And you can watch them find equilibrium. In Guess Two-Thirds of the Average, you win by being exactly one step of reasoning ahead of the field. The field's average pick traced the cleanest curve in the dataset, falling from 32 to 1 across eight rounds.

Average pick by round in Guess Two-Thirds of the Average
Average pick by round in Guess Two-Thirds of the Average

That's level-k reasoning converging toward the Nash equilibrium of zero, in real time, on a public number line.

IV. The vices

If the social games show the models at their most human, the economic traps do too, and that's not praise.

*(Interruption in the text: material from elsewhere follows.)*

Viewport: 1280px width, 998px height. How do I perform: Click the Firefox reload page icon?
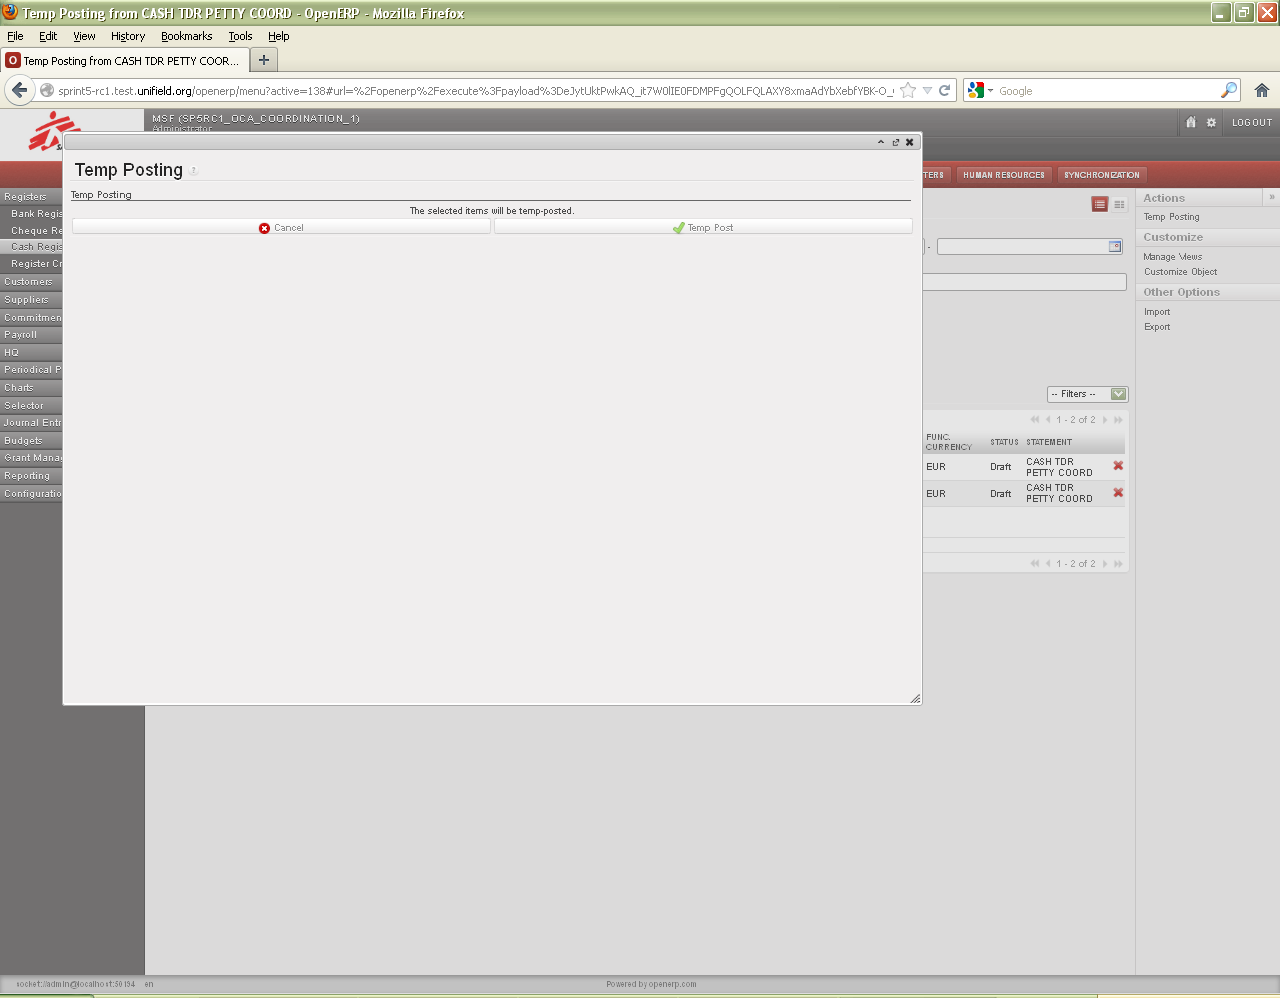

Shubik's Dollar Auction sells a 100-point prize to the highest bidder, with the twist that the runner-up also pays their losing bid. The sensible strategies are to stay out entirely or to quit early. Of the 381 bids the models placed, 216, which is fifty-seven percent, exceeded the value of the prize. Multiple auctions ran to the table cap of 250 points: two models paying a combined several hundred to split one hundred, each unwilling to book a loss that grew with every refusal to stop. Sunk costs, escalation, the arms race. My dad has spent a career writing about why investors do this. It turns out you can get the same behavior out of a transformer for about a penny a move.

The winner of the auction leaderboard was gpt-4o-mini, the cheapest model in the field, and it won mostly by folding early and letting its richer opponents bleed each other. Somewhere in there is a value investing lesson I was probably raised to notice.

The Centipede Game ran the other way: a pot that doubles every time you pass, claimable at 80% by whoever grabs first. Backward induction says grab immediately. Humans famously cooperate for a while and walk away richer. The models grabbed early (average take at turn 2.8), but with real disagreement about doctrine. Gemini-2.5-flash-lite took the money on 56% of its turns. Gpt-4o-mini passed on 91% of its opportunities, the table's resident optimist.

V. The price of thought

Then there's the column most leaderboards hide: the bill.

Overall Elo against observed cost per move, log scale. Up and to the left is the value frontier
Overall Elo against observed cost per move, log scale. Up and to the left is the value frontier

ByteDance's seed-2.0-mini reached 1616 Elo at $0.0007 per move. Claude-fable-5, the champion, reached 1666 at $0.0647 per move. That's ninety-two times the price for fifty points of Elo. The arena publishes a price-adjusted rating (every 10x in cost forfeits 100 Elo, with the formula and observed per-move costs shown in full), and on that board the crown belongs to the lightweights: seed, deepseek-v4-flash, nemotron-nano. Models whose names appear in no keynote. Whether the last fifty Elo points are worth a 92x premium depends entirely on what a marginal win is worth to you, which is a question about your utility function, not about the models.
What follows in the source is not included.